-- DOCUMENT SECTION --
Chasing a photon

Question

According to this article, the Theory of Special Relativity holds that if you were chasing a stream of light at half the speed of light, $c/2$, the light's speed relative to you would still be $c$.

Does this hold for any speed below $c$? For example, if you were travelling behind a photon at $0.9999999999\,c$, what would the photon's speed relative to you be?

Also, if you were travelling at $c/2$ and were chasing a particle at $0.9999999999\,c$, what would its speed relative to you be?

What is the equation that is used for this calculation?

Answer 1

Photons always travel at $c$ (not completely true, but a good simplification for this question's purposes). Common sense tells us that if person A running at velocity $v$ is chasing person B with velocity $u$, the velocity of person B with respect to person A ($w$) is:

$$w=u-v$$

But our common sense is misleading, and this equation is only an approximation that works well at low velocities. Special Relativity tells us that the correct equation is actually:

$$w=\frac{u-v}{1-uv/c^2}$$

So let's say that someone's running at velocity $v$ is chasing a photon traveling at $u=c$ with respect to the ground. The velocity of the photon with respect to the runner is:

$$w=\frac{c-v}{1-cv/c^2}=\frac{c(c-v)}{c-v}=c$$

So the photon is still traveling at $c$ with respect to the runner, regardless of how fast he's running.

Answer 2

Yes, this holds for any speed below $c$. Even at $99.9999$% of speed of light you would still perceive photons to travel at c. This is a consequence of the relativistic addition of velocities:

The apparent velocity of an object relative to you is given by $$u^{'} = \frac{u\pm v}{1 \pm \frac{uv}{c^2}}$$

Answer 3

Marco Prins,

This has been proved by the famous Michelson-Morley experiment. Regardless of the velocity of the measurer, the speed of light is always $c$.

-- WORK TO DO --
**1.** In the thread on chasing a photon, which experiment does the third answer say proved that the speed of light is always c?
**2.** Extend the thread on chasing a photon, picking up right after its final sentence.

-- MATERIAL --

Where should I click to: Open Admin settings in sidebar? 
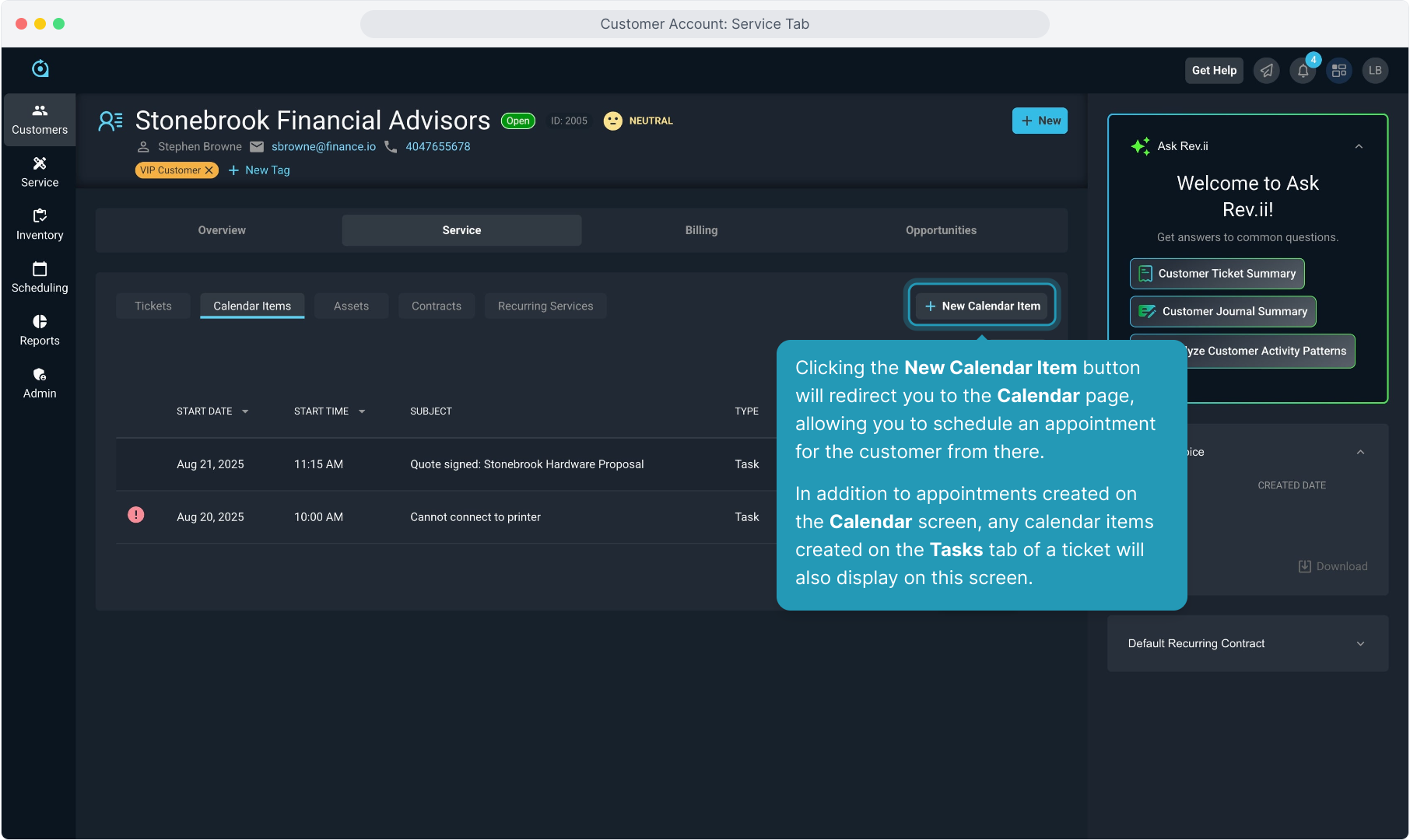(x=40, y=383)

-- WRITTEN RESPONSES --
**1.** The Michelson-Morley experiment.

**2.**
You need to remember that movement is relative. If you are moving with velocity $V$ relative to another object, than this object is moving with the same velocity relative to you; only the direction is opposite. (It's like when you are sitting in a train, and it suddenly starts to leave the station. For a while you might think it is the station that is leaving ...) If there is no third frame of reference (i.e. Earth), like in space, and the movement is inertial, than there is no way to tell which body is moving and which is stationary. In space there is no absolute reference frame, which you could call absolutely stationary.

Therefore you are always in movement relative to something, and you can easily find objects in space that move with very high velocity relative to you. (Or you are moving with a very high velocity relative to them, because how can you tell?) And yet the speed of light is still measured as exactly $c$ ...

Therefore you do not need any equation for this. You will always measure the speed of light as $c$.

Why? Good question ... :-)